■ Explore the material ■
- 1) Check these statements against the Mathdoku assignment below. For each, answer yes or no and quote the deciding words of the text. (a) loadPuzzle returns false when some other error happens. (b) After solve( ) finds a solution, the solution is printed right away instead of being kept in the class. (c) The class must have exactly five methods.
- 2) Reproduce the part of the Mathdoku assignment below starting with "These puzzles also" and going on through "other error happened.".

■ Text excerpt ■
+ + + + +
Figure 2 Sample Mathdoku puzzle from mathdoku.com
Figure 1 Solution to the Mathdoku puzzle from Figure 1.
These puzzles also appear under the name of kenken (https://www.kenkenpuzzle.com).
Problem
Write a class called “Mathdoku” that accepts accepts a puzzle and ultimately solves the puzzle.
The class has at least 5 methods:
- boolean loadPuzzle(BufferedReader stream) – Read a puzzle in from the given stream of data. Further description on the puzzle input structure appears below. Return true if the puzzle is read. Return false if some other error happened.
- boolean readyToSolve( ) – determine whether or not we have all the information needed to be able to try and solve the puzzle. If you have other tests to see if the puzzle is at all solvable, test them too. Return true if we can call solve( ) and expect a meaningful attempt at solving the puzzle. Return false if there is something missing or amiss with the puzzle that is obvious (so not needing to solve the puzzle) and that would prevent a solution. For example, if one of the groupings does not have a constraint (operation or result) then we cannot solve the puzzle.
- boolean solve( ) -- Do whatever you need to do to find a solution to the puzzle. The solution is stored within the class, ready to be retrieved. Return true if you solved the puzzle and false if you could not solve the puzzle with the given set of words.
- String print( ) – print the current puzzle state to the returned string object.
+ + + + +
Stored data

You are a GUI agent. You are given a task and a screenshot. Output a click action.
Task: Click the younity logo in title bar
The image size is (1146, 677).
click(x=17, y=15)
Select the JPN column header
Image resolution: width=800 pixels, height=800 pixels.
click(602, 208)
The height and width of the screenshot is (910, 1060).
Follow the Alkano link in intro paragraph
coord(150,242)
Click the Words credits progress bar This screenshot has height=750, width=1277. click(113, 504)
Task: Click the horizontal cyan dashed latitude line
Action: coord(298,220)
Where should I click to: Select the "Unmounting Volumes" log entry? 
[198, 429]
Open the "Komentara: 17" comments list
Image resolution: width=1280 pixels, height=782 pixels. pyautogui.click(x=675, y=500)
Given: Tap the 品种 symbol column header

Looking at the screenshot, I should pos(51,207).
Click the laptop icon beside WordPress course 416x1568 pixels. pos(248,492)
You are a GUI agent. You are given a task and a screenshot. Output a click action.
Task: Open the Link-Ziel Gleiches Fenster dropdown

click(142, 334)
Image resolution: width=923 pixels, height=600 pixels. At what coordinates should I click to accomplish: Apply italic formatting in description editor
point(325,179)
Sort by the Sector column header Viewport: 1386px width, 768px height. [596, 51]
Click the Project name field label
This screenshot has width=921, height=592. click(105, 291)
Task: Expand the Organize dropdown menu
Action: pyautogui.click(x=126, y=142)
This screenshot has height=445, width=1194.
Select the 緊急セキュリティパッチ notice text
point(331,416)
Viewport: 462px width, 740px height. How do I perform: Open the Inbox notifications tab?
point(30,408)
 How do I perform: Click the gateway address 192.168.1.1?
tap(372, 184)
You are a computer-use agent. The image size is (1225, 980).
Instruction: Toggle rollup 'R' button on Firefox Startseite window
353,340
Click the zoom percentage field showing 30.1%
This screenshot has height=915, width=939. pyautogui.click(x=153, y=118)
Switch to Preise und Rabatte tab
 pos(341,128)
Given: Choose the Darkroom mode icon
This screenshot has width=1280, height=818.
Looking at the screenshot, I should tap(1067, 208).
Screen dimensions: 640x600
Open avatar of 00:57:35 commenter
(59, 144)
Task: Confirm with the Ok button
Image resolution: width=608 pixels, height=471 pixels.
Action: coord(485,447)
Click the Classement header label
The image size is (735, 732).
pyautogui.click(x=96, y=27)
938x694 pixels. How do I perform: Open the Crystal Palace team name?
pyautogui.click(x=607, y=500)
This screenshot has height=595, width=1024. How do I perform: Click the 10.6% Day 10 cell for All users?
+ + + + +
■ Answers to the exercise ■
- 1)
(a) Yes: "Return false if some other error happened."
(b) No: "The solution is stored within the class, ready to be retrieved."
(c) No: "The class has at least 5 methods:"

- 2)
These puzzles also appear under the name of kenken (https://www.kenkenpuzzle.com).
Problem
Write a class called “Mathdoku” that accepts accepts a puzzle and ultimately solves the puzzle.
The class has at least 5 methods:
- boolean loadPuzzle(BufferedReader stream) – Read a puzzle in from the given stream of data. Further description on the puzzle input structure appears below. Return true if the puzzle is read. Return false if some other error happened.